“将军辛苦了。”九歌径直过去,对着拓跋仕一展笑颜。
拓跋仕一怔,转而忙拱手道:“我军出兵在即,士气高涨,单于尽管放心,此番出征,必将凯旋。”
“有将军在,九歌自然放心。”九歌看一眼拓跋仕,转而走近他:“思君如满月,日日减清辉,唯盼将军早些归来。”

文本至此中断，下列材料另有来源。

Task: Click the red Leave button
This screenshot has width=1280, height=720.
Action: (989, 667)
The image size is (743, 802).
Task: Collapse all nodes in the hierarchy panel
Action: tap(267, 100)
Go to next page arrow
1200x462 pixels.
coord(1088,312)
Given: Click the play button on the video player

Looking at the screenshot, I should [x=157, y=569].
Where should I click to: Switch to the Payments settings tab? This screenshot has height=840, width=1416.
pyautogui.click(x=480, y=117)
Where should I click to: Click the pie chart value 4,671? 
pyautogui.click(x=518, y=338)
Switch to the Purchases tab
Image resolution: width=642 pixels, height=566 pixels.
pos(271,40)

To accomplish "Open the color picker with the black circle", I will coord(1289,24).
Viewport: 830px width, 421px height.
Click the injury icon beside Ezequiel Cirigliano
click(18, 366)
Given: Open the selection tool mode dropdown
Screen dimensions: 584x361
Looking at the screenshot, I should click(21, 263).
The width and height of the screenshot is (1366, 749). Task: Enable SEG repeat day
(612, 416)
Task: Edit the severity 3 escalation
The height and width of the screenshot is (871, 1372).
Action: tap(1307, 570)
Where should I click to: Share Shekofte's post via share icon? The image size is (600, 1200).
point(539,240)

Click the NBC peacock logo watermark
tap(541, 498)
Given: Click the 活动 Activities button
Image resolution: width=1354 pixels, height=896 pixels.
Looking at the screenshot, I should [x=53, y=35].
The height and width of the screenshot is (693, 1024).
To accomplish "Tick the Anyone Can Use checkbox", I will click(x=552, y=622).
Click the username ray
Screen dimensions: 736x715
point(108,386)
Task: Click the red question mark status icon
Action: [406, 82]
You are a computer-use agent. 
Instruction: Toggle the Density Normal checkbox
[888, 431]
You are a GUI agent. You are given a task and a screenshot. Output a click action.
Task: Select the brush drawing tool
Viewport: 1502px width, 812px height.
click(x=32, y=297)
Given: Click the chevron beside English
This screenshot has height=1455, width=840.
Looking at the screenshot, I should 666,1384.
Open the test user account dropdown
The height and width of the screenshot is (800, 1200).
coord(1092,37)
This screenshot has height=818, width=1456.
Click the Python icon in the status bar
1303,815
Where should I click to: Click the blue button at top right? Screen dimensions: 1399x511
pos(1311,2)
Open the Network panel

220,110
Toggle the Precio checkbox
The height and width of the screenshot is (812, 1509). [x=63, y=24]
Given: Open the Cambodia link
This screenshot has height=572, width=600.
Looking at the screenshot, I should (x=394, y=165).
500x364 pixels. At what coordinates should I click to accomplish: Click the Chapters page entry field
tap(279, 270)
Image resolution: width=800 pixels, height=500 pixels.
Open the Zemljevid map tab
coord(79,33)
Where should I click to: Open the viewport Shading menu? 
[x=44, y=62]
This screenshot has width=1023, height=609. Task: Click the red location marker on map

拓跋仕愣住,看着九歌半天说不出话,良久方怔怔道:“九歌此话当真。”
九歌笑着点头,眉眼之间尽是风情。
拓跋仕见状不觉欣喜若狂,碍于身份不好表达,只能强压住内心的兴奋,对着九歌一个劲的傻笑。
骆克是继九歌之后而来的,他瞧蔚离歇也在,于是走过去行礼道:
“蔚公子来了?”
蔚离歇却是没有反应,九歌与拓跋仕二人掩人耳目般的亲密看在他眼里,仿佛针刺般碍眼,倘若果真如她所言,她对他并无感情,那这一出又算什么,曲意逢迎?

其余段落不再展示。